Text to read =>
Start
WASHINGTON  - The Federal Open Market Committee released the following statement on Wednesday:

For immediate release

The Federal Open Market Committee decided today to lower its target for the federal funds rate 50 basis points to 1 percent.

The pace of economic activity appears to have slowed markedly, owing importantly to a decline in consumer expenditures.  Business equipment spending and industrial production have weakened in recent months, and slowing economic activity in many foreign economies is damping the prospects for U.S. exports.  Moreover, the intensification of financial market turmoil is likely to exert additional restraint on spending, partly by further reducing the ability of households and businesses to obtain credit.

In light of the declines in the prices of energy and other commodities and the weaker prospects for economic activity, the Committee expects inflation to moderate in coming quarters to levels consistent with price stability.
End
Prompt =>
In the statement's paragraph beginning "The pace of economic activity," which things are described as having slowed, declined, or weakened?

Stored data =>
Start
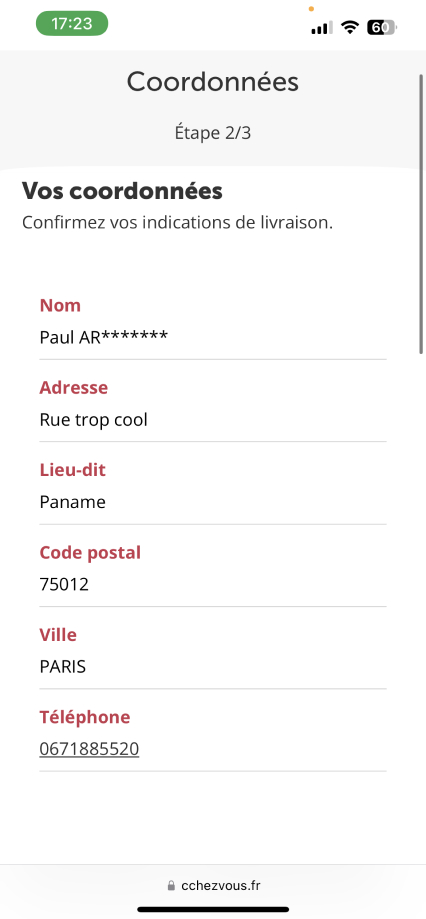
Task: Tap the home indicator bar at the bottom
Action: [213, 909]
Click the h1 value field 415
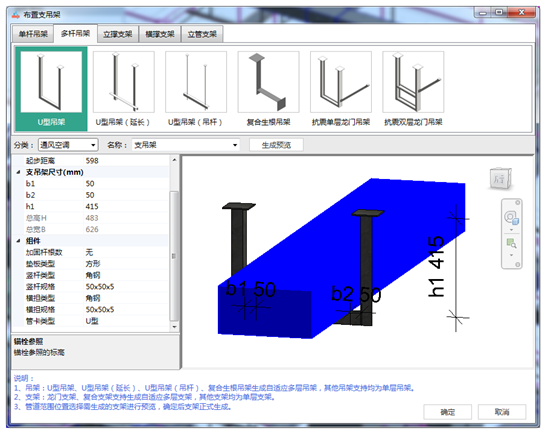This screenshot has height=440, width=554. pyautogui.click(x=126, y=206)
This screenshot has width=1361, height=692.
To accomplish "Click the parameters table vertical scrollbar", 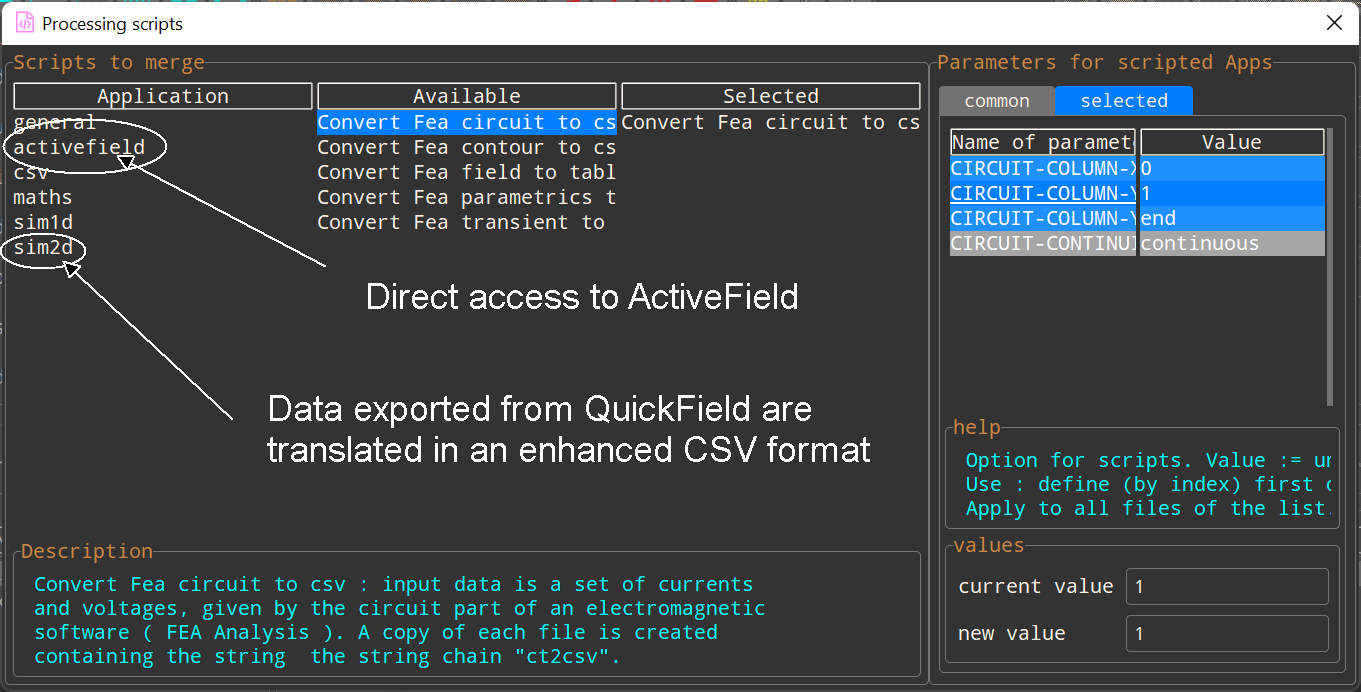I will (x=1329, y=266).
End
The output =>
- The pace of economic activity (slowed markedly)
- Consumer expenditures (a decline)
- Business equipment spending (weakened)
- Industrial production (weakened)
- Economic activity in many foreign economies (slowing)